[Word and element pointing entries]
******
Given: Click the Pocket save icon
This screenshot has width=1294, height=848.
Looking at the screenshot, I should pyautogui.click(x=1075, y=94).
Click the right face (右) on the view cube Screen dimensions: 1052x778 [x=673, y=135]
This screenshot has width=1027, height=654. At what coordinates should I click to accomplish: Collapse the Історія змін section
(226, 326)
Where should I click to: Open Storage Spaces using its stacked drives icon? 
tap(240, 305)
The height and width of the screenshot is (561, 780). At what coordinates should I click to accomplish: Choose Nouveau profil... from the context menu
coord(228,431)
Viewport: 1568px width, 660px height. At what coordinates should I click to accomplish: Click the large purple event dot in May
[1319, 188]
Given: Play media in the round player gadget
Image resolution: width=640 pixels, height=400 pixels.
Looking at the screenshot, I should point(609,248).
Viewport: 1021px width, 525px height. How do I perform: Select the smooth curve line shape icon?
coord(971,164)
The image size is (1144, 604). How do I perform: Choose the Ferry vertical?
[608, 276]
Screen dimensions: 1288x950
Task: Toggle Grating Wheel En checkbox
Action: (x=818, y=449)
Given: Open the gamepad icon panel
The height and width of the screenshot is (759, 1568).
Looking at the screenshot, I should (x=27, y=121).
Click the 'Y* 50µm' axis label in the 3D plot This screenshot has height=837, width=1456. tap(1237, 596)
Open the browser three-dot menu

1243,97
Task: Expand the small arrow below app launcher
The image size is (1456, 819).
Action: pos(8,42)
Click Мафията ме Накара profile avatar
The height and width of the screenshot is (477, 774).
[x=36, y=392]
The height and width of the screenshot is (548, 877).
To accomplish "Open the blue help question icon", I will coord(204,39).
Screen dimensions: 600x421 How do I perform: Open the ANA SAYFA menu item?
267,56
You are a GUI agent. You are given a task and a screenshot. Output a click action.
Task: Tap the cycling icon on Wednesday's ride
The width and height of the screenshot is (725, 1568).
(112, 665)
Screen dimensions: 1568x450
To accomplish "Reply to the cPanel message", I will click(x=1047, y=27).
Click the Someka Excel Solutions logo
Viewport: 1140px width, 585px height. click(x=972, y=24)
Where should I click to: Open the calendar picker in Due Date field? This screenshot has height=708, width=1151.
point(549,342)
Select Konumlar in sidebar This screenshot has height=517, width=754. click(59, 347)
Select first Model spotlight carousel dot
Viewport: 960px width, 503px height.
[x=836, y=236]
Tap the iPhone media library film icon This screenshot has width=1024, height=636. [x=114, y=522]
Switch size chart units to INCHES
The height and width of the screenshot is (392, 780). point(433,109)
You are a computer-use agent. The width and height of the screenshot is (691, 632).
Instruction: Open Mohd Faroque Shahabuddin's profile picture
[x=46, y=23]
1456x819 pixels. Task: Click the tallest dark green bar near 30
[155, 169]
******
**The exercise**
Rewrite the records above, replacing every "At what coordinates should I click to accomplish" with "Which point should I click to accomplish" and leaving all other text unchanged.

**Written reply**
Given: Click the Pocket save icon
This screenshot has width=1294, height=848.
Looking at the screenshot, I should pyautogui.click(x=1075, y=94).
Click the right face (右) on the view cube Screen dimensions: 1052x778 [x=673, y=135]
This screenshot has width=1027, height=654. Which point should I click to accomplish: Collapse the Історія змін section
(226, 326)
Where should I click to: Open Storage Spaces using its stacked drives icon? 
tap(240, 305)
The height and width of the screenshot is (561, 780). Which point should I click to accomplish: Choose Nouveau profil... from the context menu
coord(228,431)
Viewport: 1568px width, 660px height. Which point should I click to accomplish: Click the large purple event dot in May
[1319, 188]
Given: Play media in the round player gadget
Image resolution: width=640 pixels, height=400 pixels.
Looking at the screenshot, I should point(609,248).
Viewport: 1021px width, 525px height. How do I perform: Select the smooth curve line shape icon?
coord(971,164)
The image size is (1144, 604). How do I perform: Choose the Ferry vertical?
[608, 276]
Screen dimensions: 1288x950
Task: Toggle Grating Wheel En checkbox
Action: (x=818, y=449)
Given: Open the gamepad icon panel
The height and width of the screenshot is (759, 1568).
Looking at the screenshot, I should (x=27, y=121).
Click the 'Y* 50µm' axis label in the 3D plot This screenshot has height=837, width=1456. tap(1237, 596)
Open the browser three-dot menu

1243,97
Task: Expand the small arrow below app launcher
The image size is (1456, 819).
Action: pos(8,42)
Click Мафията ме Накара profile avatar
The height and width of the screenshot is (477, 774).
[x=36, y=392]
The height and width of the screenshot is (548, 877).
To accomplish "Open the blue help question icon", I will coord(204,39).
Screen dimensions: 600x421 How do I perform: Open the ANA SAYFA menu item?
267,56
You are a GUI agent. You are given a task and a screenshot. Output a click action.
Task: Tap the cycling icon on Wednesday's ride
The width and height of the screenshot is (725, 1568).
(112, 665)
Screen dimensions: 1568x450
To accomplish "Reply to the cPanel message", I will click(x=1047, y=27).
Click the Someka Excel Solutions logo
Viewport: 1140px width, 585px height. click(x=972, y=24)
Where should I click to: Open the calendar picker in Due Date field? This screenshot has height=708, width=1151.
point(549,342)
Select Konumlar in sidebar This screenshot has height=517, width=754. click(59, 347)
Select first Model spotlight carousel dot
Viewport: 960px width, 503px height.
[x=836, y=236]
Tap the iPhone media library film icon This screenshot has width=1024, height=636. [x=114, y=522]
Switch size chart units to INCHES
The height and width of the screenshot is (392, 780). point(433,109)
You are a computer-use agent. The width and height of the screenshot is (691, 632).
Instruction: Open Mohd Faroque Shahabuddin's profile picture
[x=46, y=23]
1456x819 pixels. Task: Click the tallest dark green bar near 30
[155, 169]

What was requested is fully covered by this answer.